I have taught a Fundamentals of Financial and Tax Planning course at Eastern Illinois University for the past six years. One topic that I cover in the course is regulation of brokers and investment advisers. My students stare at me in disbelief when I explain that investment advisers are required to act as fiduciaries for their clients–that is, work in the best interests of their clients–while brokers are salespeople who must merely recommend investment products that are suitable for their clients.
Inevitably, a student in the class will ask, “If this is true, why would anyone hire a broker?”
My answer: People hire brokers because they cannot differentiate them from investment advisers.
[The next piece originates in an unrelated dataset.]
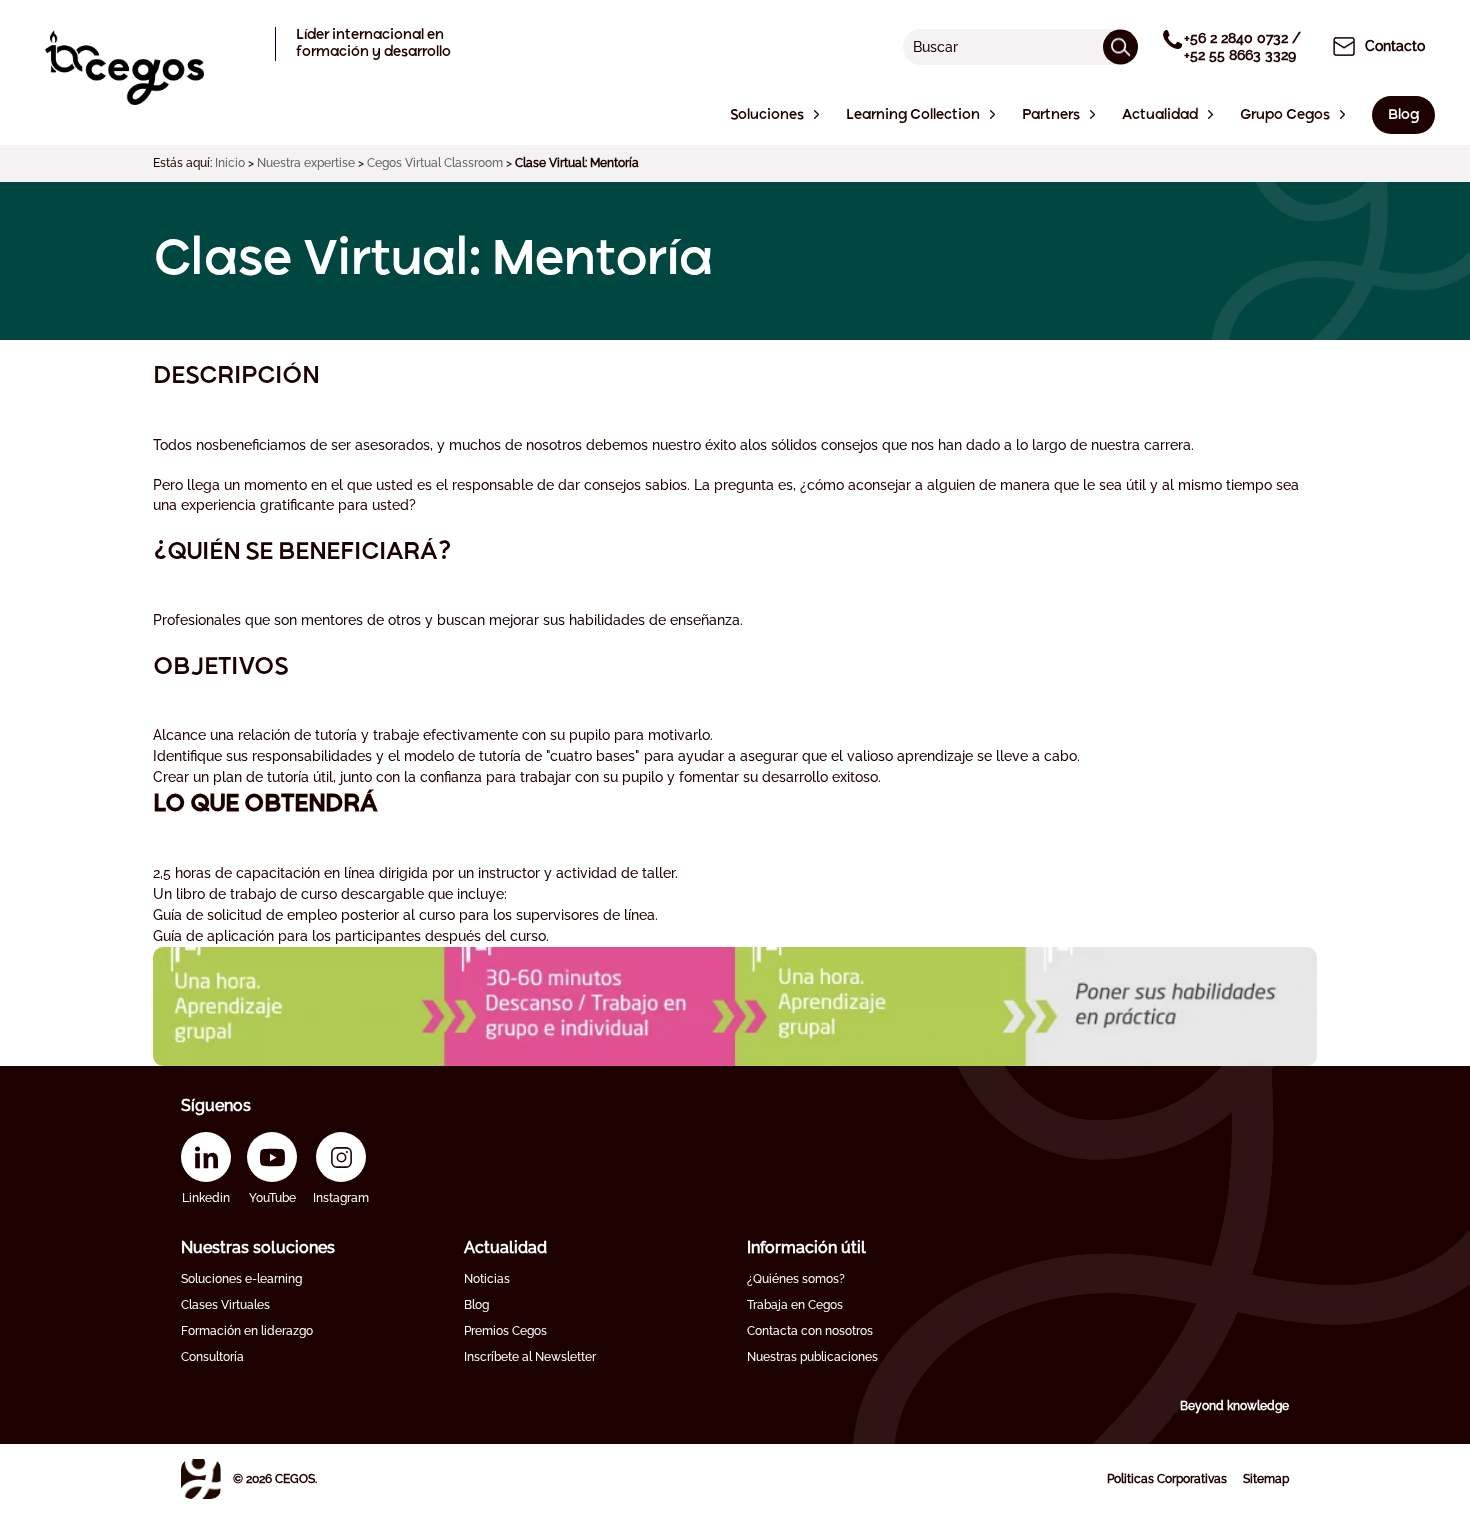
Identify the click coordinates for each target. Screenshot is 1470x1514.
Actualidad (505, 1247)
Brokers (and others selling financial products) use many of the same titles used by investment advisers, such as “financial adviser,” “wealth manager” or “financial planner.” None of those titles are regulated and none of them require adherence to the fiduciary standard.
But based on my research, conducted with Leisa Flynn and G. Wayne Kelly of the University of Southern Mississippi, it is clear that many customers are in the dark when it comes to titles and responsibilities. Our research shows that 55% of our survey participants incorrectly believed that a financial adviser is held to a fiduciary standard; 29% had the same mistaken belief about investment sales representatives.
These results are especially timely given the current debate regarding the Department of Labor’s fiduciary rule that would require brokers to act as a fiduciary for their clients. Last week, the Labor Department proposed delaying the April 10 implementation of the rule by 60 days to give the department time to re-evaluate it. Last month, President Trump ordered a review of the rule’s economic impact on business and investors.
All of this leads me to believe that there is a simpler solution than requiring brokers to act as fiduciaries, albeit one that would likely not fall within the authority of the Labor Department. This solution would be to regulate the job titles that brokers and investment advisers may use so that consumers know whom they are hiring to manage their money. Prohibit brokers from using any title other than investment sales representative. If someone is duly licensed as a broker and an investment adviser, require them to list both titles in their marketing material, with the term “investment sales representative” listed first.
That way, people would immediately know they were hiring somebody who is not bound by the fiduciary rule. With such a clear and simple rule about titles, you would no longer have large chunks of investors believing that “financial advisers” or “wealth managers” are bound by the fiduciary rule.
Opponents of the fiduciary rule have argued that such a rule is unworkable, expensive and would eliminate access to advice for investors with small investment portfolios. The Securities Industry and Financial Markets Association has estimated that it would initially cost brokerage firms $4.7 billion to comply with this rule, with ongoing costs of $1.1 billion.
While I cannot estimate what the cost would be for brokerage firms to change the job titles of their brokers, the ongoing costs would be zero, as firms would simply need to list newly hired brokers as investment sales representatives rather than financial advisers in their marketing material. Furthermore, regulating job titles used by brokers would not prevent anyone from accessing advice.
While I agree with the spirit of the fiduciary rule, I do not think the government should regulate a firm’s business model. Instead, I think the government should regulate transparency and let consumers make an informed decision regarding who should manage their money.